ネットワーク社会の未来像の一端が見えるような気がします。日本でもsuicaとかEdyとかの電子マネーが増えてきており、カードも利用できるし、デビット(「デビッド」だったか?)も利用できるとか、色々進化してきています。いずれは、クレジットカード決済と電子マネー(これもいずれ規格統一が行われるんじゃないだろうか)に整理されていくだろうと思われますね。今私が住んでいる所は、電子マネーもお財布携帯もsuicaも何も関係ないので必要性を感じませんが(使える場所も施設もないでーす)、将来の見通しとしてはそういう時代になっていくでしょう。商品には全てICタグになり、万引きは絶対不可能にできるだろうし、商品管理も自動でできるし、レジに金がなくなるので強盗は意味がなくなるだろう。ということは、高度なネットワーク社会は、リアルマネーが消えて、強盗とか万引きが大幅に減少させられるんじゃなかろうか。凄いぞ、電子マネー。だが、ハイテク犯罪とかネットワーク犯罪などが増えるかもしれないな。となると、セキュリティ技術とか生体認証技術などの高度化で対抗ということになるでしょうね。むむう・・・よくわからんけど。強盗殺人がなくなるなら、その方がいいよね。でもお財布携帯を落とすと、勝手にバシバシ遣われちゃうと困るから、そういう携帯とか電子マネーカードみたいなものにも、生体認証技術が必要だね、きっと。こういう時代になっていくんですから、「個人情報がどうの」「納税者番号は無理」「住基ネットは危険」とか、毛嫌いで済まないと思うよ。他のサービスの基準と考えあわせれば、どうしたってそういうネットワーク社会にならざるを得ないと思うけどね。そういうサービスを一切使わず、自分だけ情報をがっちりガードして、尚且つネットワークに全く参画しないで一生涯過せる人なんていやしないよ。だからね、前から言うように社会保障番号を導入した方がいいよ。本当に。払ってない人を確実に追跡できるよ。そういうネットワーク社会が目前に来ているんだってば。
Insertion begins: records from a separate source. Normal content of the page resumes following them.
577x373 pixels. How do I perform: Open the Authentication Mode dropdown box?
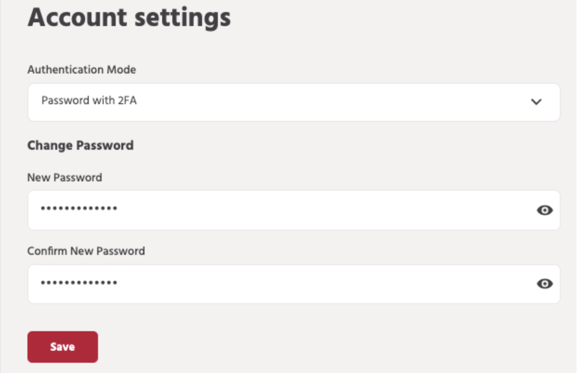click(294, 102)
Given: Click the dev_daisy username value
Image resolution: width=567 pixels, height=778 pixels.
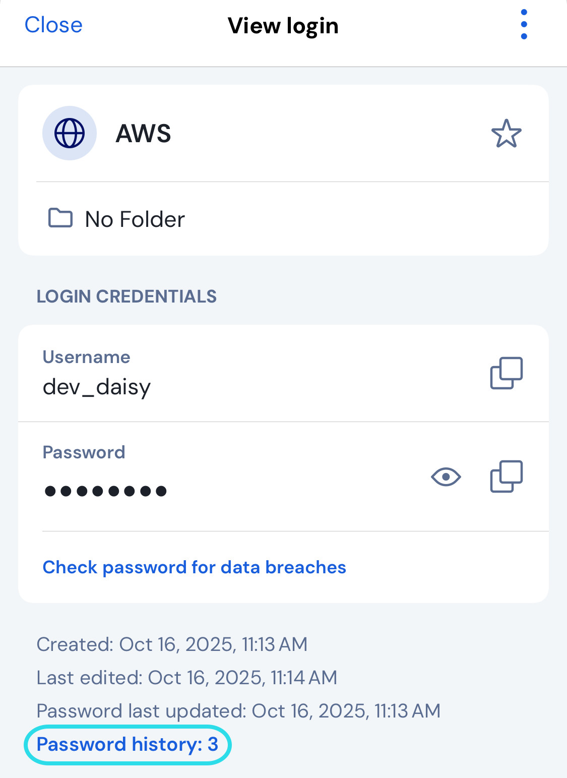Looking at the screenshot, I should coord(97,387).
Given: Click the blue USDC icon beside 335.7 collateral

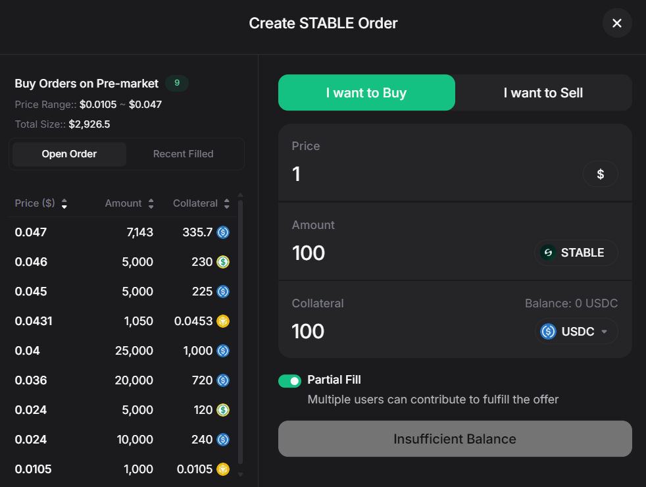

粗暴犯罪としては、強盗がなくなって恐喝・ユスリが増えるのかな?「おい、にいちゃん、ちょいと待ちな。お財布携帯の金を吐き出せ!」とか言われちゃって、「俺の携帯に(たまごっちの通信機能みたいなので)残高データよこせ」とか「おれのエディちゃんに入金しろ、早く」とか、路地裏に連れ込まれて、金を巻き上げられることになってしまったり・・・ああ、これはひょっとして強盗なのかな?何だか、間抜けというか、迫力がないかもしれんがのう。映画のような、難攻不落の巨大金庫に眠る大金をどうやって持ち出して逃げられるか、みたいなのもなくなるってことだよね。銀行ネットワークの厳しいセキュリティを破って、残高データを書き換えたり、架空口座への入金指示などで数字だけを盗むようになるのかな。これなら、1人で実行可能だし、特別な計画とか何も要らないしね。銀行さんは、頑丈金庫への設備投資は避けるべきってことかな。
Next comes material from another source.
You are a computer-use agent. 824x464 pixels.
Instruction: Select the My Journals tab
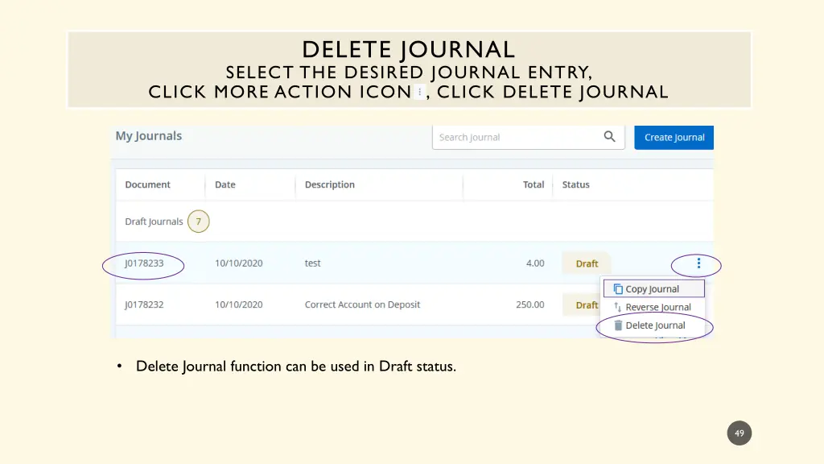click(148, 136)
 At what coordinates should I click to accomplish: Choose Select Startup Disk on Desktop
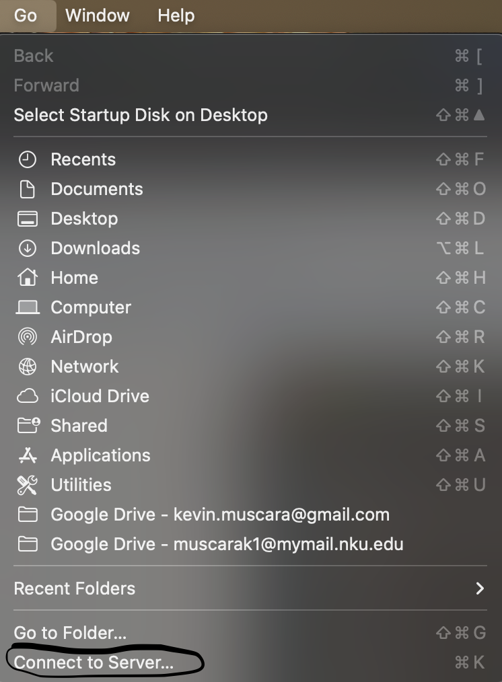141,115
現在の日銀の銀行券発行とかの処理はどうするんだろうか?リアル紙幣がなくても、数字上の「発行額」というのは作らなければならないのかな?会計上の数字だけ変えるんだったら、楽そうだし、幾らでも変更したりできそうだけどね。それとも電子マネーが主流になったら、銀行券の発行残高が大きく減少して、保有資産の減少(国債保有高など)とかになるのだろうか?よくわかりませんね。
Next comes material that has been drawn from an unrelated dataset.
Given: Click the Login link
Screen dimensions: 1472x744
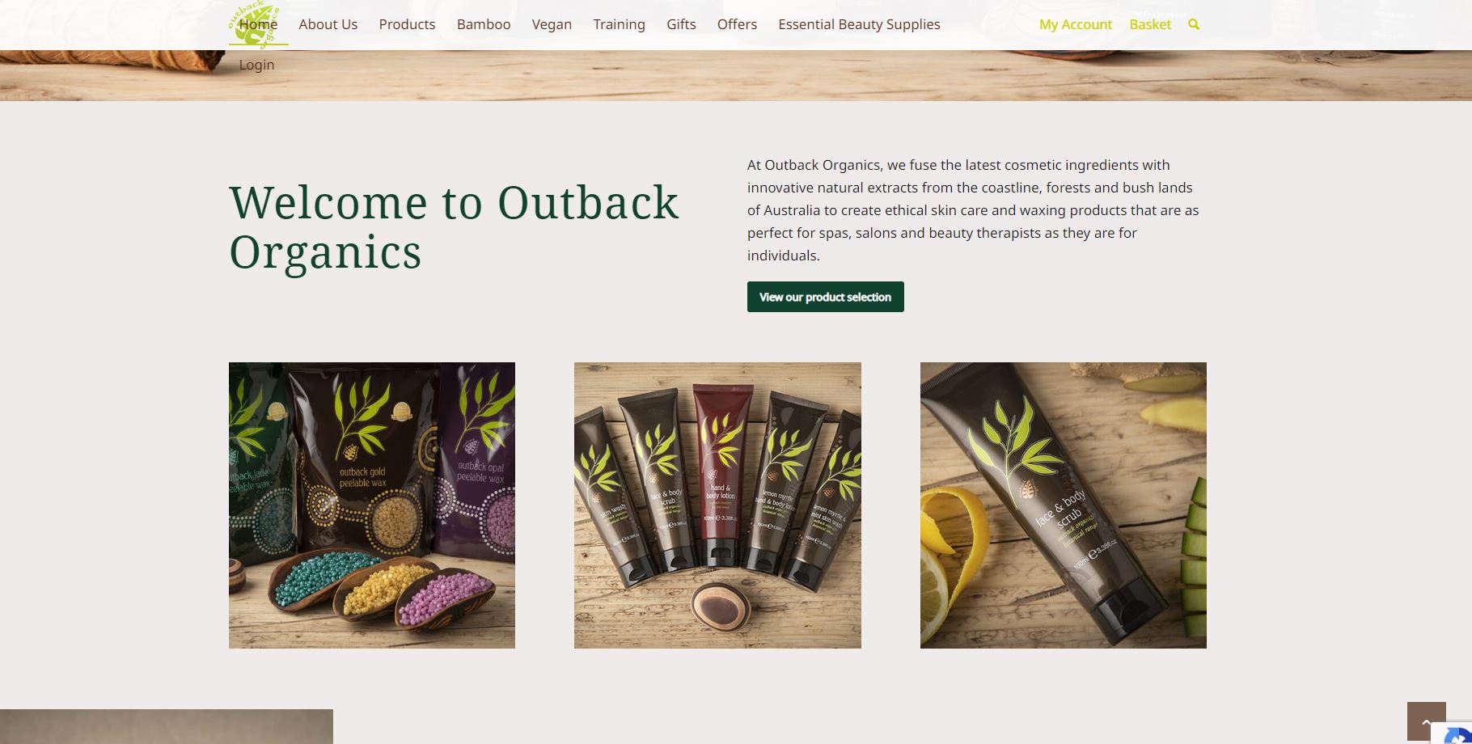Looking at the screenshot, I should click(x=256, y=65).
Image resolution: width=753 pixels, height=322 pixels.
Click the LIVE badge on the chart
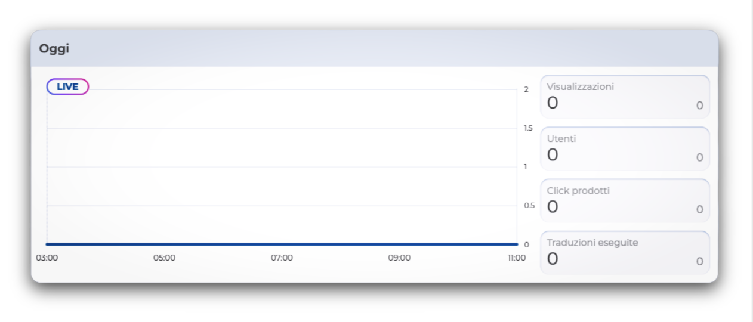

世界的な流れで考えると、ドル紙幣もいずれはなくなっていくのでしょうか。資産の9割分くらいが銀行券のアメリカでは、大幅に電子マネーに切り替えたりはしないのかな。全世界に散らばっているし、ニセ札も混ざって流通しているだろうし。どうするんだろう?ところで、FRBのグリーンスパンさんはかねてからの噂通り、勇退ということになったようです。市場の信任の厚かった彼に代わって次の議長になる人は大変だろうね。今日の読売新聞には、グリーンスパンとクルーグマンを並べて、スタグフレーションの見解と共に、楽観派代表と悲観派代表という扱いで、主張を書いていた。グリーンスパンは長く在任したし高齢なので、もう仕事しなくとも十分だと思うのだが、シャレで「職探し」と言ったらしい。なかなかいいじゃないか。気の利いたコメントって、出来そうで難しいよね。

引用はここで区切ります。